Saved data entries
++++++++

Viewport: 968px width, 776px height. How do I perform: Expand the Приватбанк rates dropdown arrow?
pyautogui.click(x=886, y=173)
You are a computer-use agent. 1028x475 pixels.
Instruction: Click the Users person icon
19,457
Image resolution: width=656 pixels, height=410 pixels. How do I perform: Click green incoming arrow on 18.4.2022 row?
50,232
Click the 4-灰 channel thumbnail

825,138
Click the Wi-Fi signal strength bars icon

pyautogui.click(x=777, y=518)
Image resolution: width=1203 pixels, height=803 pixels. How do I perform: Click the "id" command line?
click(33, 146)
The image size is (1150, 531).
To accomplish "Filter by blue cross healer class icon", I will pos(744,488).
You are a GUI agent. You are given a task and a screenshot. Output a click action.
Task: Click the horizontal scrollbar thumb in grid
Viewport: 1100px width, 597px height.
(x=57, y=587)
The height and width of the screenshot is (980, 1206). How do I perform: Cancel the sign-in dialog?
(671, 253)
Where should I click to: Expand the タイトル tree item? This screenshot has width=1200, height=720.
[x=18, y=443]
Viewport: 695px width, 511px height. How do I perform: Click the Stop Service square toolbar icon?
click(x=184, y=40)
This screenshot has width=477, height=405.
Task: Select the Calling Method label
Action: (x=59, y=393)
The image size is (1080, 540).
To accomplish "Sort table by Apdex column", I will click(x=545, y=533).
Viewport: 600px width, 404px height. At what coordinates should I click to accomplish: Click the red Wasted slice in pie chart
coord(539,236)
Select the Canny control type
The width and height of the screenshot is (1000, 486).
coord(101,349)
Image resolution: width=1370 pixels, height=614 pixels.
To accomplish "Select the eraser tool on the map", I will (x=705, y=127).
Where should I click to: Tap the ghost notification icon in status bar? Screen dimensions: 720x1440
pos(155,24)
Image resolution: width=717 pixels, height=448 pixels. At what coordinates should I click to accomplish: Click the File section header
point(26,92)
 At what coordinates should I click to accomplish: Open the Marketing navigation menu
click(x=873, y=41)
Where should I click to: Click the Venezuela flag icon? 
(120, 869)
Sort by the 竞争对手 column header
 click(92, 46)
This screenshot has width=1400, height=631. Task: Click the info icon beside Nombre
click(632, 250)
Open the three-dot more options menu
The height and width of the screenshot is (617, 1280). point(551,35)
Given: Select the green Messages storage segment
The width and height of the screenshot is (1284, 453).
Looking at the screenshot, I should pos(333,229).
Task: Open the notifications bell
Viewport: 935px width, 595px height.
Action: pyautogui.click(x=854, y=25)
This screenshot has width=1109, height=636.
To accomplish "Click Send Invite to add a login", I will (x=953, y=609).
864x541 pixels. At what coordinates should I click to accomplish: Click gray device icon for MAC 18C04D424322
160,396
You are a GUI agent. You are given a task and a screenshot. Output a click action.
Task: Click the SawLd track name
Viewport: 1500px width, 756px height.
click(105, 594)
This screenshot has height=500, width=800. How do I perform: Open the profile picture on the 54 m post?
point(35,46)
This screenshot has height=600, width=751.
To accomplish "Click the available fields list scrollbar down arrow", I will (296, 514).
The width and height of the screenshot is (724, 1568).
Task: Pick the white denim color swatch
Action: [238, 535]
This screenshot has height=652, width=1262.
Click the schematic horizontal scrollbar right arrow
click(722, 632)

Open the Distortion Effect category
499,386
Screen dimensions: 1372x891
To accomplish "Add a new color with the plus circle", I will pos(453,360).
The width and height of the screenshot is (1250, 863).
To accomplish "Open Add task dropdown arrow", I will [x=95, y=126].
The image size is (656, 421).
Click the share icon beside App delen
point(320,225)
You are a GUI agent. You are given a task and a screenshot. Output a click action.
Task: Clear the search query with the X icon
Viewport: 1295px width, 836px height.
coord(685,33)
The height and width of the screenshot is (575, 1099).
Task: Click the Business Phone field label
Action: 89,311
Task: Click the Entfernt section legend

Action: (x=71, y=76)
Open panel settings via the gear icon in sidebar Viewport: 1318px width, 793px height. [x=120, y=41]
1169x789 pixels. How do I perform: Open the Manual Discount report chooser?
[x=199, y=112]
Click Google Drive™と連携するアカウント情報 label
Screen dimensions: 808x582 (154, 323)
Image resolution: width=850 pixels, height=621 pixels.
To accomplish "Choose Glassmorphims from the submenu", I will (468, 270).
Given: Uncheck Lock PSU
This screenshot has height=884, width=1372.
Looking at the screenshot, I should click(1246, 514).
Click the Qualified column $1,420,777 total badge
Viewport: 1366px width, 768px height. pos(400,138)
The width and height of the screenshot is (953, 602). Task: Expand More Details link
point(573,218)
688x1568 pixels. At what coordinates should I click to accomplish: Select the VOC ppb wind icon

++++++++

The response should consist of all the entries, set down exactly.

## RESPONSE
Viewport: 968px width, 776px height. How do I perform: Expand the Приватбанк rates dropdown arrow?
pyautogui.click(x=886, y=173)
You are a computer-use agent. 1028x475 pixels.
Instruction: Click the Users person icon
19,457
Image resolution: width=656 pixels, height=410 pixels. How do I perform: Click green incoming arrow on 18.4.2022 row?
50,232
Click the 4-灰 channel thumbnail

825,138
Click the Wi-Fi signal strength bars icon

pyautogui.click(x=777, y=518)
Image resolution: width=1203 pixels, height=803 pixels. How do I perform: Click the "id" command line?
click(33, 146)
The image size is (1150, 531).
To accomplish "Filter by blue cross healer class icon", I will pos(744,488).
You are a GUI agent. You are given a task and a screenshot. Output a click action.
Task: Click the horizontal scrollbar thumb in grid
Viewport: 1100px width, 597px height.
(x=57, y=587)
The height and width of the screenshot is (980, 1206). How do I perform: Cancel the sign-in dialog?
(671, 253)
Where should I click to: Expand the タイトル tree item? This screenshot has width=1200, height=720.
[x=18, y=443]
Viewport: 695px width, 511px height. How do I perform: Click the Stop Service square toolbar icon?
click(x=184, y=40)
This screenshot has width=477, height=405.
Task: Select the Calling Method label
Action: (x=59, y=393)
The image size is (1080, 540).
To accomplish "Sort table by Apdex column", I will click(x=545, y=533).
Viewport: 600px width, 404px height. At what coordinates should I click to accomplish: Click the red Wasted slice in pie chart
coord(539,236)
Select the Canny control type
The width and height of the screenshot is (1000, 486).
coord(101,349)
Image resolution: width=1370 pixels, height=614 pixels.
To accomplish "Select the eraser tool on the map", I will (x=705, y=127).
Where should I click to: Tap the ghost notification icon in status bar? Screen dimensions: 720x1440
pos(155,24)
Image resolution: width=717 pixels, height=448 pixels. At what coordinates should I click to accomplish: Click the File section header
point(26,92)
 At what coordinates should I click to accomplish: Open the Marketing navigation menu
click(x=873, y=41)
Where should I click to: Click the Venezuela flag icon? 
(120, 869)
Sort by the 竞争对手 column header
 click(92, 46)
This screenshot has width=1400, height=631. Task: Click the info icon beside Nombre
click(632, 250)
Open the three-dot more options menu
The height and width of the screenshot is (617, 1280). point(551,35)
Given: Select the green Messages storage segment
The width and height of the screenshot is (1284, 453).
Looking at the screenshot, I should pos(333,229).
Task: Open the notifications bell
Viewport: 935px width, 595px height.
Action: pyautogui.click(x=854, y=25)
This screenshot has width=1109, height=636.
To accomplish "Click Send Invite to add a login", I will (x=953, y=609).
864x541 pixels. At what coordinates should I click to accomplish: Click gray device icon for MAC 18C04D424322
160,396
You are a GUI agent. You are given a task and a screenshot. Output a click action.
Task: Click the SawLd track name
Viewport: 1500px width, 756px height.
click(105, 594)
This screenshot has height=500, width=800. How do I perform: Open the profile picture on the 54 m post?
point(35,46)
This screenshot has height=600, width=751.
To accomplish "Click the available fields list scrollbar down arrow", I will (296, 514).
The width and height of the screenshot is (724, 1568).
Task: Pick the white denim color swatch
Action: [238, 535]
This screenshot has height=652, width=1262.
Click the schematic horizontal scrollbar right arrow
click(722, 632)

Open the Distortion Effect category
499,386
Screen dimensions: 1372x891
To accomplish "Add a new color with the plus circle", I will pos(453,360).
The width and height of the screenshot is (1250, 863).
To accomplish "Open Add task dropdown arrow", I will [x=95, y=126].
The image size is (656, 421).
Click the share icon beside App delen
point(320,225)
You are a GUI agent. You are given a task and a screenshot. Output a click action.
Task: Clear the search query with the X icon
Viewport: 1295px width, 836px height.
coord(685,33)
The height and width of the screenshot is (575, 1099).
Task: Click the Business Phone field label
Action: 89,311
Task: Click the Entfernt section legend

Action: (x=71, y=76)
Open panel settings via the gear icon in sidebar Viewport: 1318px width, 793px height. [x=120, y=41]
1169x789 pixels. How do I perform: Open the Manual Discount report chooser?
[x=199, y=112]
Click Google Drive™と連携するアカウント情報 label
Screen dimensions: 808x582 (154, 323)
Image resolution: width=850 pixels, height=621 pixels.
To accomplish "Choose Glassmorphims from the submenu", I will (468, 270).
Given: Uncheck Lock PSU
This screenshot has height=884, width=1372.
Looking at the screenshot, I should click(1246, 514).
Click the Qualified column $1,420,777 total badge
Viewport: 1366px width, 768px height. pos(400,138)
The width and height of the screenshot is (953, 602). Task: Expand More Details link
point(573,218)
688x1568 pixels. At what coordinates should I click to accomplish: Select the VOC ppb wind icon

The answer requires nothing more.